SOURCE
**********

LAUNCHING A NEW MOTOR OIL Harvard Case Solution & Analysis


Characterize and assess the behaviour of consumers in their purchase of motor oil i.e. assess, among any other considerations, the nature of the purchase, the benefits and risks associated with the purchase of the product, the price sensitivity, where it is bought, etc.

There are two different segments of consumers that purchase motor oil for their vehicles. These are the Do it Yourself and Do it For Me segments. The nature of the purchase is different for both of these segments. DIY consumers have the necessary skills and knowledge about the lubricants and how to replace the oil. They usually live in the suburbs and the perform the replacement of the oil in their vehicles manually on their own. 70% of these customers are loyal to their brand and they stick to one brand because of their trust in the brand. As these customers are doing their own oil replacements, therefore, they tend to buy oil from the easy to reach or the major mass merchandisers such as convenience stores, special stores such as Autozone and Wal-Mart and through the online websites.

The second segment of the consumers, which is DIFM consumer, segments lives in the large cities. This segment includes people with higher income, higher education levels and they are older in age as compared to the DIY segment. Therefore, they prefer to change their oil from qualified technicians and since, they change their oil through different PCMO service providers, therefore, they use the motor oil which is advised or preferred by the service provider.

Most of the PCMO consumers view oil change, which costs them money and time. Along with this, most of the consumers were highly price sensitive and because of this, little growth was expected for the oil change providers and the PCMO manufacturers. Previously, in the 1980s the PCMO market was a DIY market in US however, as the options of low cost DIFM grew, there has been a shift from DIY to DIFM. This has occurred also because of the changing behaviour and the demographics of the consumers where most of the consumers had higher income and they considered oil change as a nuisance.

**********

TO BE DONE
A – Translate this sentence from the motor oil passage into Spanish: "There are two different segments of consumers that purchase motor oil for their vehicles."
B – Write out the portion of the motor oil passage starting with "Most of the PCMO" and going on through "as a nuisance.".
The material after the motor oil passage is not needed.

DATA SECTION
**********

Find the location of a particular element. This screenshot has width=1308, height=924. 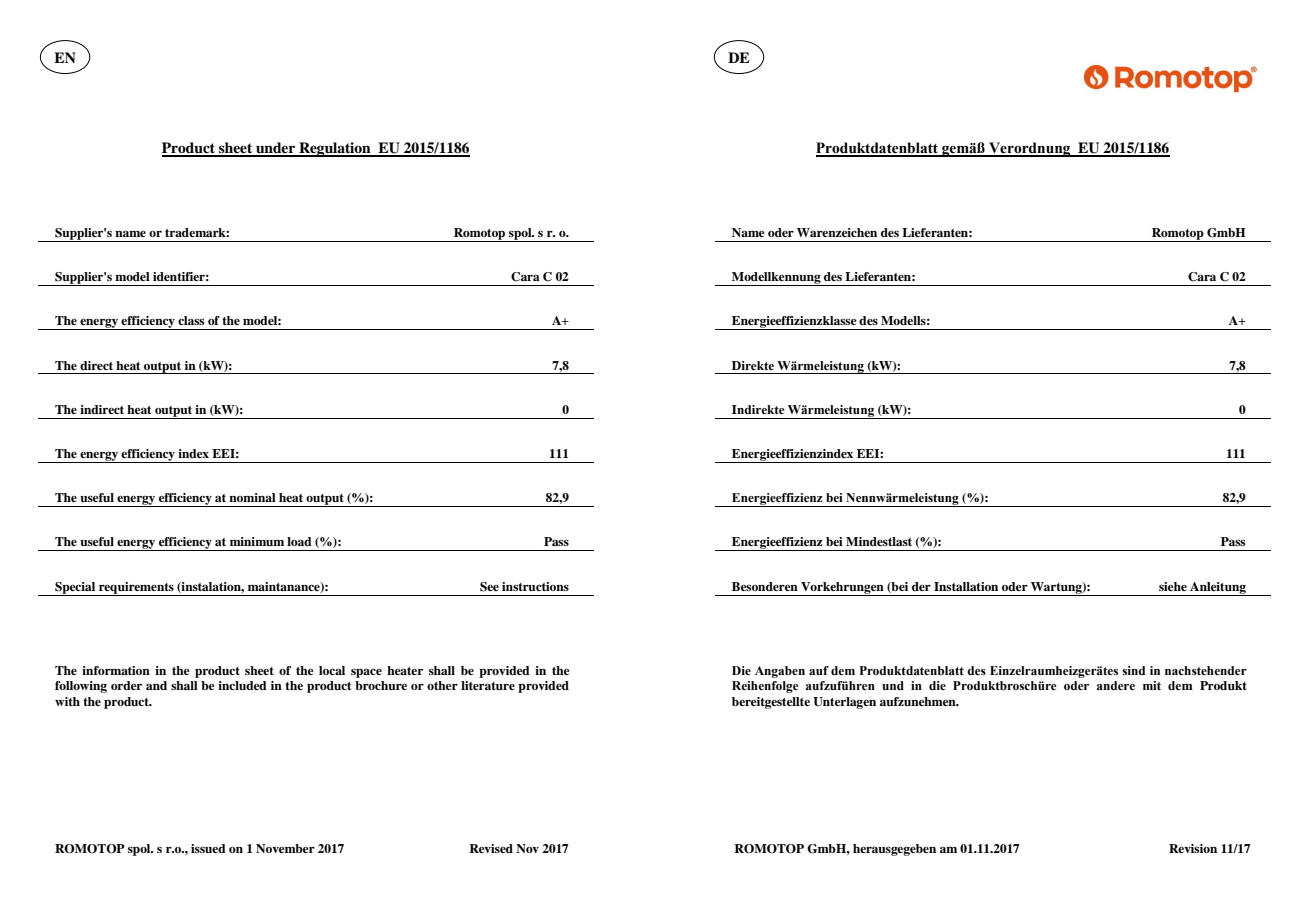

**********

ANSWERS PER TASK
A – Hay dos segmentos diferentes de consumidores que compran aceite de motor para sus vehículos.

B –
Most of the PCMO consumers view oil change, which costs them money and time. Along with this, most of the consumers were highly price sensitive and because of this, little growth was expected for the oil change providers and the PCMO manufacturers. Previously, in the 1980s the PCMO market was a DIY market in US however, as the options of low cost DIFM grew, there has been a shift from DIY to DIFM. This has occurred also because of the changing behaviour and the demographics of the consumers where most of the consumers had higher income and they considered oil change as a nuisance.